The authors wrote, "…the IDEAL study population represents a unique sample of patients who sought treatment for HCV in the U.S. Further, the criteria for HCV treatment eligibility in this post-approval study were similar to those recommended for use in routine clinical practice."

In this context, they continued, "the findings that nearly 25% of patients presenting to medical centers for treatment of hepatitis C were ineligible for pegyalted interferon/ribavirin and that black Americans were 65% more likely than non-black Americans to be ineligible for therapy have important public health implications."

The authors suggested that clinical practice and future trials could increase HCV treatment eligibility among blacks by utilizing a less conservative absolute neutrophil count (ANC) threshold to minimize the unnecessary exclusion of black patients. “For example, if an ANC threshold >1200/mm3 had been utilized in the present study, 50% of the black patients excluded because of neutropenia would have been eligible.”

The authors concluded that improvements in healthcare may also enhance eligibility for HCV treatment among black Americans, particularly interventions to help control obesity, diabetes, renal insufficiency, and attendant complications.

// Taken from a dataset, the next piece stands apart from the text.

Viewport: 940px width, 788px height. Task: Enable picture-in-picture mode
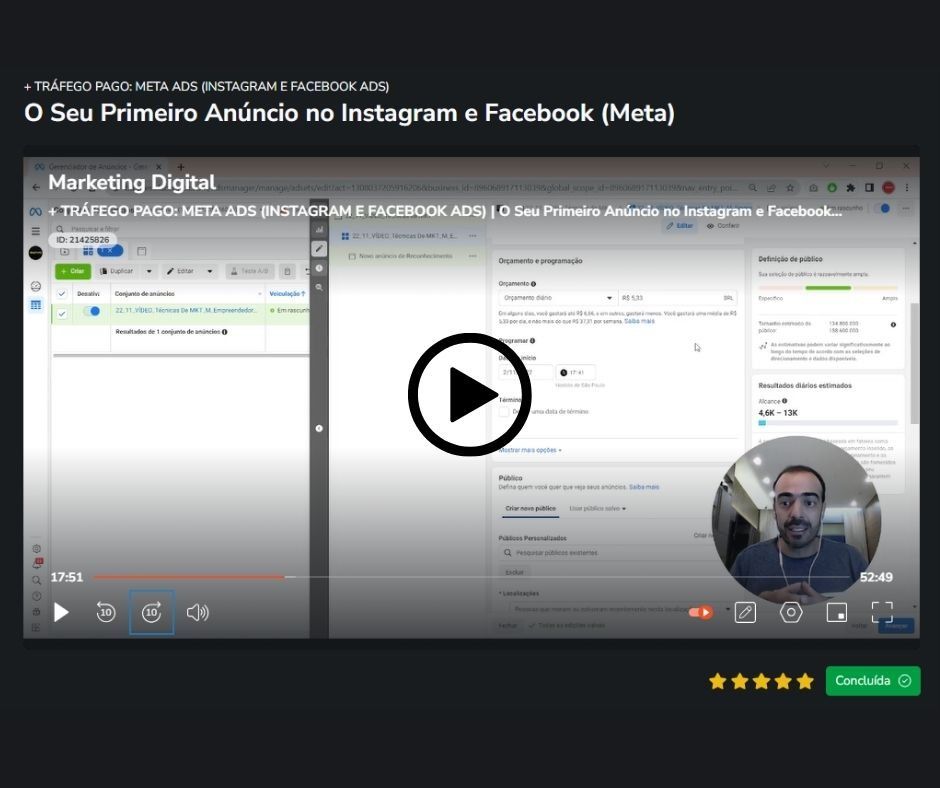837,612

Investigator affiliations:Johns Hopkins University School of Medicine, Baltimore, MD; Duke Clinical Research Institute and Division of Gastroenterology, Duke University, Durham, NC; Mt. Vernon Endoscopy Center, Duke University, Durham, NC; Liver Institute of Virginia, Bon Secours Health System, Newport News, VA; Louisiana State University Health Sciences Center, Shreveport, LA; Thomas Jefferson University, Philadelphia, PA; Kelsey-Seybold Research Foundation, Houston, TX; University of Alabama at Birmingham Liver Center, Birmingham, AL; Pennsylvania Hospital, Philadelphia, PA; Henry Ford Hospital, Detroit, MI; Metro Health Medical Center, Cleveland, OH; Digestive Disease Associates, Baton Rouge, LA; Liver Institute at Methodist Dallas, Dallas, TX; and Schering-Plough Research Institute, now Merck Research Laboratories, Kenilworth, NJ.

8/2/11

Reference

M Melia, A Muir, J McCone, et al on behalf of the IDEAL Study Team. Racial Differences in Hepatitis C Treatment Eligibility. Hepatology54(1):70-78 (abstract). July 2011.